> _Aufgaben_:
1) Beantworte anhand des Threads zu den Overclocking-Kits:
(a) Mit welchem Händler haben die Redakteure die Bundles konfiguriert?
(b) Welchen Kühler besitzt Shzlmnzl bereits?
(c) An welche E-Mail-Adresse sollen Fehler in einer News gemeldet werden?
2) Erkläre in ein bis drei Sätzen, warum Threshold im Thread zu den Overclocking-Kits vorschlägt, den Kühler zurückzuschicken.
3) Führe den Thread zu den Overclocking-Kits im Anschluss an das zuletzt gezeigte Zitat weiter.

> _Seite_:
══════════
# Overclocking-Aufrüst-Kits von PCGH mit Core i5-4690K und i7-4790K [Anzeige]



## PCGH-Redaktion (12. November 2014)

Jetzt ist Ihre Meinung gefragt zu *Overclocking-Aufrüst-Kits von PCGH mit Core i5-4690K und i7-4790K [Anzeige]*

					Die Redakteure der PC Games Hardware haben sich mit Caseking zusammengesetzt und OC-Aufrüst-Bundles konfiguriert, die ab sofort erworben werden können.

					[size=-2]Bitte beachten Sie: Der Kommentarbereich wird gemäß der Forenregeln moderiert. Allgemeine Fragen und Kritik zu Online-Artikeln von PC Games Hardware sind im Feedback-Unterforum zu veröffentlichen und NICHT im Kommentarthread zu einer News. Dort werden sie ohne Nachfragen entfernt. Sollten Sie Fehler in einer News finden, schicken Sie diese bitte an online@pcgameshardware.de mit einem aussagekräftigen Betreff.[/size]





			Dieser Inhalt steht nur eingeloggten Mitgliedern zur Verfügung.
        

 Zurück zum Artikel: *Overclocking-Aufrüst-Kits von PCGH mit Core i5-4690K und i7-4790K [Anzeige]*


----------



## Cinnayum (12. November 2014)

*AW: Overclocking-Aufrüst-Kits von PCGH mit Core i5-4690K und i7-4790K [Anzeige]*

Einen 4,4 GHz Haswell mit einem Mini-Brocken ECO zu kühlen...

Das kann auch wieder nur den Experten aus dem PCGH-Labor einfallen. Konträr zu 95% der Empfehlungen aus dem Forum.

Harry Wijnford würde sagen: "Wenn der Preis stimmt!"


----------



## Shzlmnzl (12. November 2014)

*AW: Overclocking-Aufrüst-Kits von PCGH mit Core i5-4690K und i7-4790K [Anzeige]*

Ich würde mir eher ein Kit ohne Kühler wünschen...
Selber habe ich schon den BQ DR3 pro


----------



## Threshold (12. November 2014)

*AW: Overclocking-Aufrüst-Kits von PCGH mit Core i5-4690K und i7-4790K [Anzeige]*

Bei dem Kit ist der Kühler sowieso nicht montiert.
Ergo Kühler zurück schicken und Geld gut schreiben lassen.


----------



## NerdFlanders (12. November 2014)

*AW: Overclocking-Aufrüst-Kits von PCGH mit Core i5-4690K und i7-4790K [Anzeige]*



Cinnayum schrieb:


> Einen 4,4 GHz Haswell mit einem Mini-Brocken ECO zu kühlen...
══════════
Einträge im Datensatz:
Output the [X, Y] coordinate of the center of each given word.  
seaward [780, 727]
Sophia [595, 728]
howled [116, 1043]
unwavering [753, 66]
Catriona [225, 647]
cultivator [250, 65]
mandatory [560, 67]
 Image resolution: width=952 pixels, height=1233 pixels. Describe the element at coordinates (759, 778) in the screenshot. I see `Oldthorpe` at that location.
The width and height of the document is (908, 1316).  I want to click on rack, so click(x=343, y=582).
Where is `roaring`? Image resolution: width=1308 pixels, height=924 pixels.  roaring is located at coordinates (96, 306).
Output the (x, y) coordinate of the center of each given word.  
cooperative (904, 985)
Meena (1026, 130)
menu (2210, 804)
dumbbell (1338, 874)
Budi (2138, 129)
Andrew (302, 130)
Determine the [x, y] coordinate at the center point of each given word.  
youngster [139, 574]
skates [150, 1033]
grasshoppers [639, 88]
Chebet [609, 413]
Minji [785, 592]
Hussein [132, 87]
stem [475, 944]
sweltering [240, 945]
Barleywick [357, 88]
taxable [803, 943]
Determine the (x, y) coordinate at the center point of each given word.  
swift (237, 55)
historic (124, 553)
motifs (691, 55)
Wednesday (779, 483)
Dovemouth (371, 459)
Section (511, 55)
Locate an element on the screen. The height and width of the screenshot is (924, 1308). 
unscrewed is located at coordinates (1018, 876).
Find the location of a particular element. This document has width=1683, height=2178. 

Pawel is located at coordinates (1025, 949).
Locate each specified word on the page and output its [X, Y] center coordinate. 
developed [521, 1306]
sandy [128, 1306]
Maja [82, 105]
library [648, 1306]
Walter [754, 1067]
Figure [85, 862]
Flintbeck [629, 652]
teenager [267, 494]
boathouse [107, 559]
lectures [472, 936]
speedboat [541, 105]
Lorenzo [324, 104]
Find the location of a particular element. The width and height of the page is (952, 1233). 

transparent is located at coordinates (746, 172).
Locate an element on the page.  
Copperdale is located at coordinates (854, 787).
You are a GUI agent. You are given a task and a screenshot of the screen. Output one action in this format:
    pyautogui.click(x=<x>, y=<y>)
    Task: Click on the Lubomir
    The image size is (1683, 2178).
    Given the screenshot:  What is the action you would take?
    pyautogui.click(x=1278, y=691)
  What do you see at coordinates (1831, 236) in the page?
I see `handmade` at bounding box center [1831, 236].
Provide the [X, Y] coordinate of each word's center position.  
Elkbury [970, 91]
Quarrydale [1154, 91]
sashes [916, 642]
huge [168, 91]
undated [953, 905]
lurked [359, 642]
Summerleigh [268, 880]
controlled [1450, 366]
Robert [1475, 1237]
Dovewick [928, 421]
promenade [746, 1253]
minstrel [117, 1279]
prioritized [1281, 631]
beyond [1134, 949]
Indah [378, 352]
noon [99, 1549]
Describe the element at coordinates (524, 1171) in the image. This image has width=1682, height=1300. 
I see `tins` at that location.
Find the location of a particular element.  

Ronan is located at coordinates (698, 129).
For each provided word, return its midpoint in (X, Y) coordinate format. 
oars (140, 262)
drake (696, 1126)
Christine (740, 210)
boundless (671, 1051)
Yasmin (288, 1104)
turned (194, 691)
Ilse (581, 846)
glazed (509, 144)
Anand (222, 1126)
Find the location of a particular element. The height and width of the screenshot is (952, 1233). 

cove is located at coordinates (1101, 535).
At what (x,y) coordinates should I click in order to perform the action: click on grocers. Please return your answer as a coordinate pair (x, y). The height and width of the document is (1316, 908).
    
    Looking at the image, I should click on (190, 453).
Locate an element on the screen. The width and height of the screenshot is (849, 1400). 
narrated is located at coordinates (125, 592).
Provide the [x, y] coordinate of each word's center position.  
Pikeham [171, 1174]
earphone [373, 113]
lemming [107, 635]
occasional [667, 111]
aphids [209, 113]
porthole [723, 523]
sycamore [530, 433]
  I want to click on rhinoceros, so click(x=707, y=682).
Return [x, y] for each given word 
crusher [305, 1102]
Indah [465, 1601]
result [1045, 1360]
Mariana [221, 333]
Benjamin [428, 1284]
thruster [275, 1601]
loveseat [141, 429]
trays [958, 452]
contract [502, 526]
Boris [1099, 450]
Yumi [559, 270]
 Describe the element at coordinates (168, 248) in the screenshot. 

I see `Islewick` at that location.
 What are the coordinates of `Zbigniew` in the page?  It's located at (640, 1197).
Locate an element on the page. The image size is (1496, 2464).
══════════
> _Lösungen_:
1)
(a) Mit Caseking.
(b) Den BQ DR3 pro.
(c) An online@pcgameshardware.de.

2) Laut Threshold ist der Kühler bei dem Kit ohnehin nicht montiert. Deshalb könne man ihn einfach zurückschicken und sich das Geld gutschreiben lassen.

3)
> 
> Das kann auch wieder nur den Experten aus dem PCGH-Labor einfallen. Konträr zu 95% der Empfehlungen aus dem Forum.
> 
> Harry Wijnford würde sagen: "Wenn der Preis stimmt!"


 
Fremdes Geld gibt man eben schnell aus 

Wenn damit nicht 24/7 Prime laufen soll ist das schon ok, immerhin kann der ähnlich warme 4790K auch von nem Boxed Kühler auf Temperatur gehalten werden.


----------



## PCTom (4. Januar 2015)

*AW: Overclocking-Aufrüst-Kits von PCGH mit Core i5-4690K und i7-4790K [Anzeige]*



Cinnayum schrieb:


> Einen 4,4 GHz Haswell mit einem Mini-Brocken ECO zu kühlen...
> 
> Das kann auch wieder nur den Experten aus dem PCGH-Labor einfallen. Konträr zu 95% der Empfehlungen aus dem Forum.
> 
> Harry Wijnford würde sagen: "Wenn der Preis stimmt!"


Wo ist das Problem die Abwärme kommt doch eh nicht bis zum HIS da ist doch eh egal was drauf sitzt und der ECO macht beim 4.4GHz Haswell noch eine gute Figur selbst unter Prime.


----------



## type_o (4. Januar 2015)

*AW: Overclocking-Aufrüst-Kits von PCGH mit Core i5-4690K und i7-4790K [Anzeige]*

Schon komisch! Es werden nur 2 LuKü angeboten, sonst nur KoWaKü's!  
Ich will aber selbst entscheiden, welchen LuKü ich dazu nehm! 
Macht da der Cä-Ki einen Abverkauf?  

MfG type_o


----------



## drstoecker (4. Januar 2015)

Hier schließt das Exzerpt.